If there was a warm autumn sun, I often carried the hide with the cleansed seeds upon it, and laid it on the floor of the drying stage outside for the seeds to dry; but if the day was chill or winter had set in, I dried the seeds by the fire.

When quite dried, the seeds were put in a skin sack to be stored in a cache pit. The storing bag was often the whole skin of a buffalo calf, with only the neck left open for a mouth; or it might be made of a small fawn skin; or it might be made of a piece of old tent cover and shaped like a cylinder.

Eating the Seeds

Sometimes we boiled ripe squashes whole, seeds and all; and we then ate the seeds. They tasted something like peanuts.

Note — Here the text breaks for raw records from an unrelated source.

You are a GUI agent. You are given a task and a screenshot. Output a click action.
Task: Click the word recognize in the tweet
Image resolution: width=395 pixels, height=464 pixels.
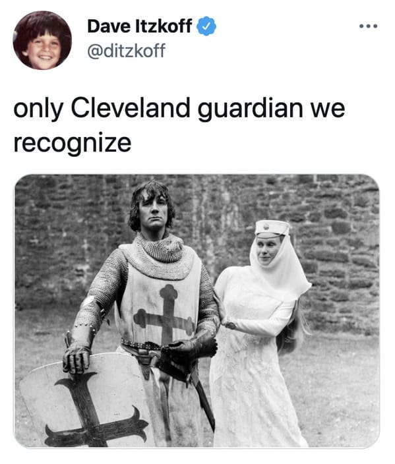[73, 144]
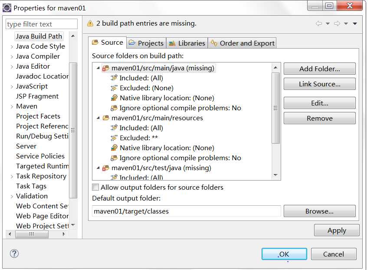The height and width of the screenshot is (270, 377).
Task: Collapse the maven01/src/main/java source folder
Action: 98,68
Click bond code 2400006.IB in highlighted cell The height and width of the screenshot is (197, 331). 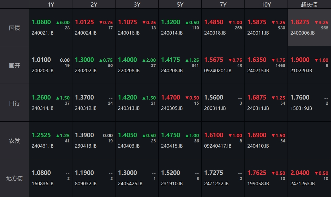(x=302, y=33)
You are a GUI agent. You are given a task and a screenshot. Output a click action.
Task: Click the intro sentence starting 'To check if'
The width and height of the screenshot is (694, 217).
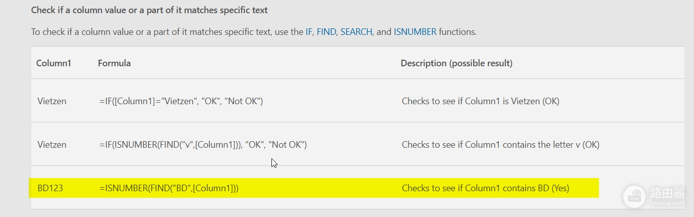point(254,31)
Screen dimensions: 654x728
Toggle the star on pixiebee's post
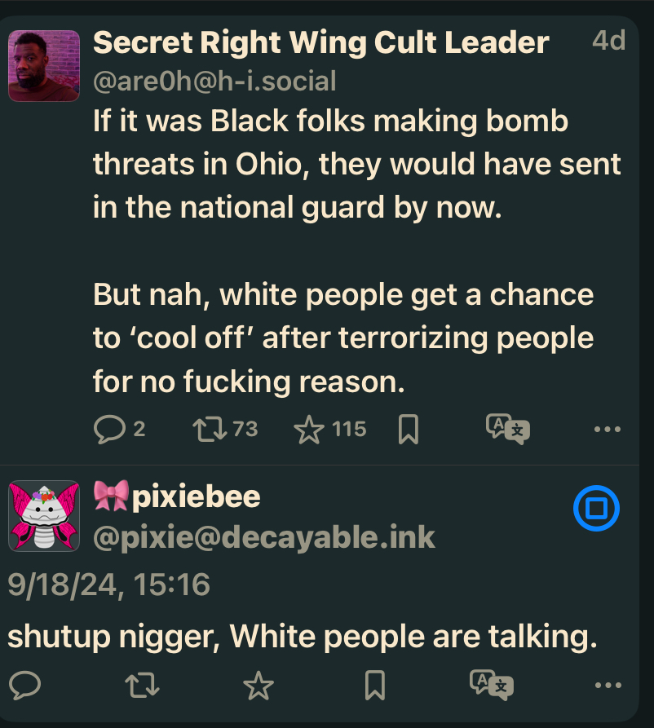tap(259, 686)
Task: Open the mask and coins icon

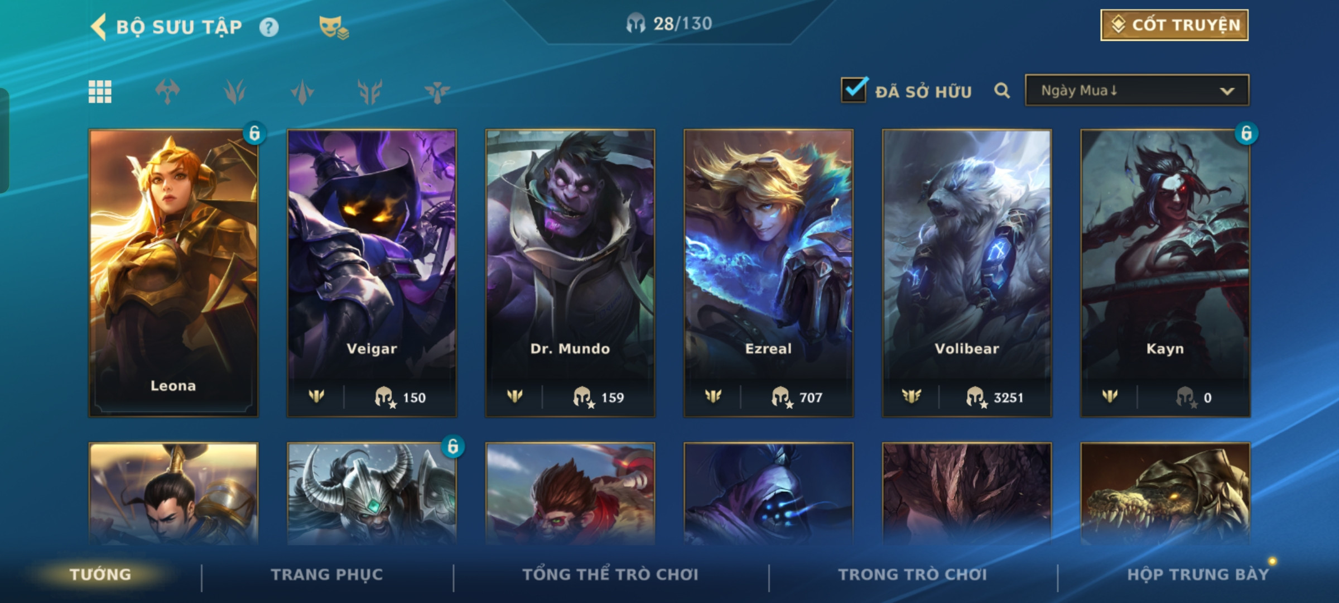Action: click(x=333, y=27)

These seeds of boiled squashes were eaten just as they came from the squash. I would take up two or three seeds in my mouth, crushing them with my teeth; and with my tongue I would separate the kernels from the shells which I spat out. I was rather fond of squash seeds.

I have also heard of families who prepared squash seeds by parching or roasting; but I never did this myself.

Roasting Ripe Squashes

I have heard that in old days my tribe used to roast fall-kept ripe squashes. They were buried in the ashes and roasted whole. I never did this myself, however.

There is a story that an old man who was blind, was handed a squash thus roasted. He found the squash to his liking, but did not know how it had been cooked.